There’s something of a debate brewing over at TV Squad, about whether of not Keith Olbermann is too preachy, whether or not he “relies more on berating the president for what he’s done rather than convince people his point of view is the correct one.”
Well, maybe “debate” is the wrong word. The comments fall along the predictable lines of “Olbermann’s just telling it like it is!” and “Shut up you whiny liberals!”
Personally, I fall much more often into the first camp. I don’t really think Olbermann is being overly didactic in his criticism of the President, but usually I’m just glad that somebody’s criticizing him, seriously taking the man to task for the eggregious and specific faults (and quite possibly crimes) of this administration.

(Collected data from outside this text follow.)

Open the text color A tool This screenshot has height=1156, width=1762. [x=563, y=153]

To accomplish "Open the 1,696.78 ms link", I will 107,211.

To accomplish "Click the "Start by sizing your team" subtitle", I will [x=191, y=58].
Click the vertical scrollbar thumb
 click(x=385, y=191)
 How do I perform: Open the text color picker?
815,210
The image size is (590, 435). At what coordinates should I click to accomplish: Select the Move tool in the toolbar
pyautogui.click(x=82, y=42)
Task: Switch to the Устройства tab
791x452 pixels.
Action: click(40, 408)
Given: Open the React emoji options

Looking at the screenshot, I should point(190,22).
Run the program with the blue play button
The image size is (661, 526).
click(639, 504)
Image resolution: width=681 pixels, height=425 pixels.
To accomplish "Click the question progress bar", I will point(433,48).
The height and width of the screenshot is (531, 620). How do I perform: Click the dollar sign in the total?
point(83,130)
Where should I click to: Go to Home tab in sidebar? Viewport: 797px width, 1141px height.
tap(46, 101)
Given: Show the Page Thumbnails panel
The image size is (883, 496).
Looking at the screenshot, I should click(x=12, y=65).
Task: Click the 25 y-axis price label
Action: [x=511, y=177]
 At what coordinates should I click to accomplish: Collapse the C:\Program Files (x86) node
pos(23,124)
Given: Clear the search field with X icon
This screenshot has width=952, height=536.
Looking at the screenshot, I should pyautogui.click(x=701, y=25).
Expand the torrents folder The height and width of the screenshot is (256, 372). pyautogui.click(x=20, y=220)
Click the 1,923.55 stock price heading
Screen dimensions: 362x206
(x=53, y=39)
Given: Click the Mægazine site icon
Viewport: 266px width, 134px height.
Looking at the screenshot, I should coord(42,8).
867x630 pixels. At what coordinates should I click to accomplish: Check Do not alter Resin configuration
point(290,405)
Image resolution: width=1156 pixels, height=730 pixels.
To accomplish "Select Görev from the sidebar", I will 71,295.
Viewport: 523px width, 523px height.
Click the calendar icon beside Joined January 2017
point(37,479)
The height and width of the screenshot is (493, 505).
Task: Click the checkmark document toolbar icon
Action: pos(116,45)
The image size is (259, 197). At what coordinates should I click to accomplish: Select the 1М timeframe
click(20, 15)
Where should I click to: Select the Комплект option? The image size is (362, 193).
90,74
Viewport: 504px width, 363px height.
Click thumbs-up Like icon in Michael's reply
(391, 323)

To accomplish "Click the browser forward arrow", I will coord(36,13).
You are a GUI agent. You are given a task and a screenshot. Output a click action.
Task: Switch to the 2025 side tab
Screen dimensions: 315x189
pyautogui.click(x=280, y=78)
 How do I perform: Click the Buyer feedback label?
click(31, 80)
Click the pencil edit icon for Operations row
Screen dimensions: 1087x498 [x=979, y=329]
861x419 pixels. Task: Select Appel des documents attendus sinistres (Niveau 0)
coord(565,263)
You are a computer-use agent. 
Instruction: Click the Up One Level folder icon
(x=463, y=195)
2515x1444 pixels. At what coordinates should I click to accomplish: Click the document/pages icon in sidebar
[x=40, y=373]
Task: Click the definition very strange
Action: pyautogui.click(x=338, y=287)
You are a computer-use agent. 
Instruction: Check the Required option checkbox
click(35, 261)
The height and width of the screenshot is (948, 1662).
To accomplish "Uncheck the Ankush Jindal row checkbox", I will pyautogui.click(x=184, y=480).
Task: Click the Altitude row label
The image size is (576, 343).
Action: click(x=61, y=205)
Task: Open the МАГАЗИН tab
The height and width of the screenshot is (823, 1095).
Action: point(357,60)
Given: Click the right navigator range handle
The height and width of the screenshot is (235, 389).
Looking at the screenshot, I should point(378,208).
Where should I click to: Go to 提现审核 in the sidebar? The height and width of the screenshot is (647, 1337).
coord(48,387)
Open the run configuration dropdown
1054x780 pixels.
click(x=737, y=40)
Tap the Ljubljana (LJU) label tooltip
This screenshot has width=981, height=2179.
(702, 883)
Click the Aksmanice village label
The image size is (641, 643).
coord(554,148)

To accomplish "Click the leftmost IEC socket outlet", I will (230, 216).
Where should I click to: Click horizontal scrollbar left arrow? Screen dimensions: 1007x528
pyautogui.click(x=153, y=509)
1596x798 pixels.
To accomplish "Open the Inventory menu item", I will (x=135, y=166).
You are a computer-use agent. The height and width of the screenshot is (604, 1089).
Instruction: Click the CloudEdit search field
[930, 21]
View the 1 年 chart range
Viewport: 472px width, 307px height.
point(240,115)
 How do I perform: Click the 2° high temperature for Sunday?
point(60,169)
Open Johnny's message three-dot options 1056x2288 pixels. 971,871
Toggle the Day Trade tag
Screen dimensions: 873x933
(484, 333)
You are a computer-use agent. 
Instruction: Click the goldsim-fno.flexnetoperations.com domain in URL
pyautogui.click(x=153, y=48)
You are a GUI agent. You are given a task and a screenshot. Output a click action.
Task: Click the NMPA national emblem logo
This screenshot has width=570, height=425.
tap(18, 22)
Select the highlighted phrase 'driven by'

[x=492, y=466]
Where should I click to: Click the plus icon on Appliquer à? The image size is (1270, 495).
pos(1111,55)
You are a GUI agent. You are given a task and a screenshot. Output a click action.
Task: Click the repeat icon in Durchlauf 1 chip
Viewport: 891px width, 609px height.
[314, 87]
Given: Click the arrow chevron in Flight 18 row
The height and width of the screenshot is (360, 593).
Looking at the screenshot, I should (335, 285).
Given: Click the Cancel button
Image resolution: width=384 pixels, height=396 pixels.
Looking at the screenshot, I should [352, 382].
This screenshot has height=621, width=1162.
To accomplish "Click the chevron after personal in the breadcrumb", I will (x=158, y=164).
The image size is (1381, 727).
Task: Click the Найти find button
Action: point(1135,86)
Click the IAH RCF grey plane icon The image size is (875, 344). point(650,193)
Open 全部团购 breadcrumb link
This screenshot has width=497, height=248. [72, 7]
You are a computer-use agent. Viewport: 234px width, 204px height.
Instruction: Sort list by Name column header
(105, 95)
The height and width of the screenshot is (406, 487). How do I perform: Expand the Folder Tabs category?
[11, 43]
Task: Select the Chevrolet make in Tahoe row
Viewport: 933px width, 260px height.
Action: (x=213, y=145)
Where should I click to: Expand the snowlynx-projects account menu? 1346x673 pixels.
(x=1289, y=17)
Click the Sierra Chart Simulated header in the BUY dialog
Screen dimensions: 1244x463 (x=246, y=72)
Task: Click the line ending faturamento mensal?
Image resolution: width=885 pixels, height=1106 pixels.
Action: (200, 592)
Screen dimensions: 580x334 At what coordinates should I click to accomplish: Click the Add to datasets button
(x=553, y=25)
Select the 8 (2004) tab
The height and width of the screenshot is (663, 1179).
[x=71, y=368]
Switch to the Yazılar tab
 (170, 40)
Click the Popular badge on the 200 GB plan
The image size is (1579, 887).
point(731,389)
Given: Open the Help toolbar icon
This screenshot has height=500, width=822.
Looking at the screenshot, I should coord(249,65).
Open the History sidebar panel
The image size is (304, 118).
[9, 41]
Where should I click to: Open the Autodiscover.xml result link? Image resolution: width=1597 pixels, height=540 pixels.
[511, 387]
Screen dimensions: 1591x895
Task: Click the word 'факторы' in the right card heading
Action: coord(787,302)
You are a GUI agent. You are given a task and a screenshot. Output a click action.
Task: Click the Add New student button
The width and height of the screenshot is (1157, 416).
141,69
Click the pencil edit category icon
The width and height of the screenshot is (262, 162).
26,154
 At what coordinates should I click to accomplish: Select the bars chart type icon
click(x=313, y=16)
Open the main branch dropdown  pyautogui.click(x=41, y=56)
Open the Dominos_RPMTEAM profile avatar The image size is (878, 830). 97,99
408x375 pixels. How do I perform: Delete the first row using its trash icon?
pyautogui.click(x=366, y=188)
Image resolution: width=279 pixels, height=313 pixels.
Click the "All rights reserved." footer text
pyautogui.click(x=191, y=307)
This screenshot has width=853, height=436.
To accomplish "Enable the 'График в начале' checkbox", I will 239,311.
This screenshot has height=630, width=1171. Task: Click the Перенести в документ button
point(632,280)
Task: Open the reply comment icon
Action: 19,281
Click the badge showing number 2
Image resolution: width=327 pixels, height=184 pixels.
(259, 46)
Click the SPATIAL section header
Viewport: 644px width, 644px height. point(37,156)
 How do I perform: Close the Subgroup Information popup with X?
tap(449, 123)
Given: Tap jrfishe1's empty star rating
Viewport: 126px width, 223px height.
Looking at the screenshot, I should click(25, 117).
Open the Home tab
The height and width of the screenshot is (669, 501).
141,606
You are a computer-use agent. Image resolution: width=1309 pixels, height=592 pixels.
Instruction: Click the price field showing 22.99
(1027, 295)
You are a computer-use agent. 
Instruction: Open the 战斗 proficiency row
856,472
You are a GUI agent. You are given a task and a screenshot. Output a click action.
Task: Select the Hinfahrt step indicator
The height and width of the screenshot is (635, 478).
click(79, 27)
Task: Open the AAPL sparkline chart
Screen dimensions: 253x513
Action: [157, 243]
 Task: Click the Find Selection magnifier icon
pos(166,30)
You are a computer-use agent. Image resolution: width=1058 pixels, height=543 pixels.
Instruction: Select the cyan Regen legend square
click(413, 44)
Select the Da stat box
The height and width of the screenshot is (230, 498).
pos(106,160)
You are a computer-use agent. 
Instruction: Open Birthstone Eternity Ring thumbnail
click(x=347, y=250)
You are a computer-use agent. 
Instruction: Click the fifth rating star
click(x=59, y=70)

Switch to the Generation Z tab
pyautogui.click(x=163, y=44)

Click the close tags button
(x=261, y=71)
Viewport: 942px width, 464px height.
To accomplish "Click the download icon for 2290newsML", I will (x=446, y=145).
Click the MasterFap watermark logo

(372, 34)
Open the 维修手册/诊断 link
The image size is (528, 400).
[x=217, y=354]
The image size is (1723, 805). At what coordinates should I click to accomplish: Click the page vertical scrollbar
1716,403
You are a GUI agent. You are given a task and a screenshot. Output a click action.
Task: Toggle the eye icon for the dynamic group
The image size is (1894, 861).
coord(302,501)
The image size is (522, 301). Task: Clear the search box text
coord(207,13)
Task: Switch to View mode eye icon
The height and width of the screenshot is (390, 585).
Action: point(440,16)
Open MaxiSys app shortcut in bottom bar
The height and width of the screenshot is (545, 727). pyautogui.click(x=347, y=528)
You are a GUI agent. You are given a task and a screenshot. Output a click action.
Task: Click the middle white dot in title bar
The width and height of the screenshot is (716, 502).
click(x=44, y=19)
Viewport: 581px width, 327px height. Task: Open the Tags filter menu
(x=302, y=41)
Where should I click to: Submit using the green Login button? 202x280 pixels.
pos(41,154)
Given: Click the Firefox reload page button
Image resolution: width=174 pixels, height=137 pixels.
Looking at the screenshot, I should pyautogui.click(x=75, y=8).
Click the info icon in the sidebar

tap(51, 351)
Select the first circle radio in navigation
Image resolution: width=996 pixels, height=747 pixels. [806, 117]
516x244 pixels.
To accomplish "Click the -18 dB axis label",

Which is why, I guess, I found the comments by “A Student” in bold below so wrong-headed and worthy of response. TV Squad really isn’t a political forum, so I’m posting my open response here.
[Read more]
Claiming habeas corpus has been withdrawn doesn’t make it so.
Here’s the actual text of the Military Commissions Act passed by the Senate, S.3930, Section 7:
No court, justice, or judge shall have jurisdiction to hear or consider an application for a writ of habeas corpus filed by or on behalf of an alien detained by the United States who has been determined by the United States to have been properly detained as an enemy combatant or is awaiting such determination.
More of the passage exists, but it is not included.